The construction of a genome from building blocks, termed archetypes, is the archetype-genome exemplar. Archetypes may be crystal lattice unit cells, nano-sized precipitates or inclusions, monomers, turbine blades, or any other substructure in a system of interest. Assemblies may be a polycrystal alloy specimen, nanowire, polymer-matrix composite, jet engine, or any other conformation of component-level archetypes. The entirety of properties of those assemblies are their genomes, such as yield strain, ultimate strength, energy dissipation capacity, fracture toughness, conductivity, permeability, or size effects. Understanding this dependence is at the core of all multiscale methods, mechanism-based or simulation-based constitutive laws, and stochastic micromechanics: pillars of the Modern Era of Mathematical Physics. We will present the mathematical construction and computational implementation of new theories that contain new forms of traditional balance laws and physically consistent constitutive relations that, by rethinking conventional micromechanics, account for each piece of the genome assembly triplet: archetypes, interactions, and their conformation. Continuum theories that consider the entire triplet are rare, but an additional complication arises in the archetype-genome exemplar. Since archetypes and their interactions contain properties difficult to characterize with high fidelity, and since these same archetypes conform randomly after mixing and processing, the material genome is random.

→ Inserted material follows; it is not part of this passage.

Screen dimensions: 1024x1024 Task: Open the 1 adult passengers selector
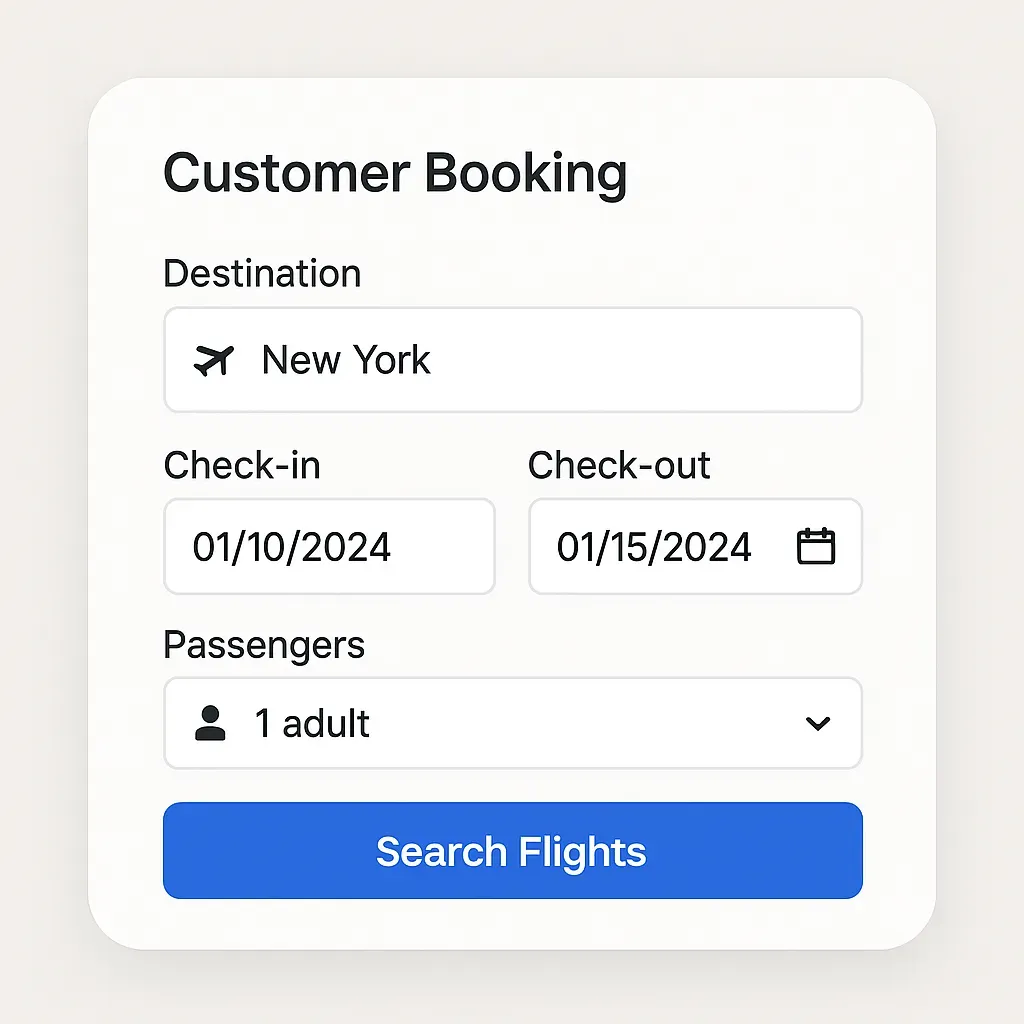(513, 723)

The impact of uncertainty and its mathematical formulation on material genome predictions will also be given. The ultimate goal is that the proposed archetype-genome exemplar, which is part of the effort to build virtual material genome database that is integrated into a predictive simulation toolbox, will enable the certification of materials leading to predictable and desired performance at the macroscale. Applications to metallic material systems and polymer matrix composites design will be given.